Differential signaling is faster because, generally, the voltage levels are lower,
to add some details:
* the signal speed on the line does not depend on signal level.
* but the rise time may be smaller. Resulting in getting more "information per time" on the line.
(With identical rise rate a 0 to 400mV step would be 5 times faster than a 0 to 2000mV step.)

***
Differential pair in best case cause no GND currents, thus no GND bounce and thus less channel crosstalk and better noise margin.

***
It depends on the application. Do we talk about on board signaling, short distance wires, long distance?
Single channel or multiple channels?
What data rate?
What type of cable? coax for single endend signals?
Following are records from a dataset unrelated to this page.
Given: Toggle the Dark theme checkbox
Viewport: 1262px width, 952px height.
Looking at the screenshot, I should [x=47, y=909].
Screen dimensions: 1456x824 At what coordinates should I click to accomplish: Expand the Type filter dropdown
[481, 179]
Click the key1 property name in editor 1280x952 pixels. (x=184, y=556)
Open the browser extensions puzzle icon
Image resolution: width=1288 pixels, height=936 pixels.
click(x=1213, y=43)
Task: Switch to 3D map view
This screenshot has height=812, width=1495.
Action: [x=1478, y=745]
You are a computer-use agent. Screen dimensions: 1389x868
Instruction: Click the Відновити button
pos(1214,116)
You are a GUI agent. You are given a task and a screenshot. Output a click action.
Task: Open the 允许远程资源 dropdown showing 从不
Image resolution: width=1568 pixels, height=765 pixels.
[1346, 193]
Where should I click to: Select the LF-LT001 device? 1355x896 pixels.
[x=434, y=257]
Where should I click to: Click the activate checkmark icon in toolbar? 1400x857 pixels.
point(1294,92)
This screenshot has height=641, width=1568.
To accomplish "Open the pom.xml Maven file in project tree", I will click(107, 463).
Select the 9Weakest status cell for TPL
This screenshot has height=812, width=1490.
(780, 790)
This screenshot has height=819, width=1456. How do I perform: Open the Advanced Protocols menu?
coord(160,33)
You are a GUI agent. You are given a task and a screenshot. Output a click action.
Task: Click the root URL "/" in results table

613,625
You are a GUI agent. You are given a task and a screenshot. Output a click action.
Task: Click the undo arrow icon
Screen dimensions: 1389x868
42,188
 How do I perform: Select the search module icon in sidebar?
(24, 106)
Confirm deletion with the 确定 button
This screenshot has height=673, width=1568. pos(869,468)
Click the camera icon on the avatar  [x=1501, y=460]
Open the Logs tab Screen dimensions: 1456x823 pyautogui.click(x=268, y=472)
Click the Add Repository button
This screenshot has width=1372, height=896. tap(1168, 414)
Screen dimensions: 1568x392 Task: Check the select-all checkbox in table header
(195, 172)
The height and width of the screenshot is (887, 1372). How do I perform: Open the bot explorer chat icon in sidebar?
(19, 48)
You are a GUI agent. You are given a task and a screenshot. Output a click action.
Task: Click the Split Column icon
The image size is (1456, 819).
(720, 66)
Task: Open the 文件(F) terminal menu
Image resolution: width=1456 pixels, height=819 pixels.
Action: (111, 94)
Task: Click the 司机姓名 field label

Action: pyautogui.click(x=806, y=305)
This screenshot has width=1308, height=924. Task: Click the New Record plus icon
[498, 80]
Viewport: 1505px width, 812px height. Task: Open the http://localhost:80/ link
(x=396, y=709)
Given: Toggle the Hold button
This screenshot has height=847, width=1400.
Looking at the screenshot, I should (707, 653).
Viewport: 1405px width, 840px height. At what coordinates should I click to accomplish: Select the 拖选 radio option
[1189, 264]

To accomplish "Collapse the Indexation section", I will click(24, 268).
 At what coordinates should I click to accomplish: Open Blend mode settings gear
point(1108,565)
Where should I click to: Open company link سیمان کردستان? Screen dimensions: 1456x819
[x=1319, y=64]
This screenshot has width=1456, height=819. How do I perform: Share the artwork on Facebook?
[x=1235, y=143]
Also to consider: EMI / EMC, signal loss, distortion, cable production tolerances, cable cost, cable stiffness (size, diameter...)

Klaus
 
As we all know, impedance matched high speed links can be also implement single ended, e.g. 50 ohm. Cancelation of return currents, immunity against common mode noise and reduction of EMI are however a good reason why all recent high speed interface standards (PCIe, SATA, USB, Ethernet) use differential signaling.
 
Thank you all for your contribution.

After some research, I found that:

Because of Differntial signaling improved resistance to noise, differential signals can use lower voltages and still maintain adequate SNR (signal-to-noise ratio). Also, the SNR of differential signaling is automatically increased by a factor of two relative to an equivalent single-ended implementation, because the dynamic range at the differential receiver is twice as high as the dynamic range of each signal within the differential pair.

Differential signals usually have a much smaller signal swing (example LVDS 100-350mV) then single-ended signals. The faster you can switch between voltage high and voltage low, the faster the data rate. The primary advantage of using differential signaling is the fact that it reduces the voltage amplitude that you would see in a single-ended signal. A smaller amplitude leads to shorter rise/fall times, which translates to a faster data rate.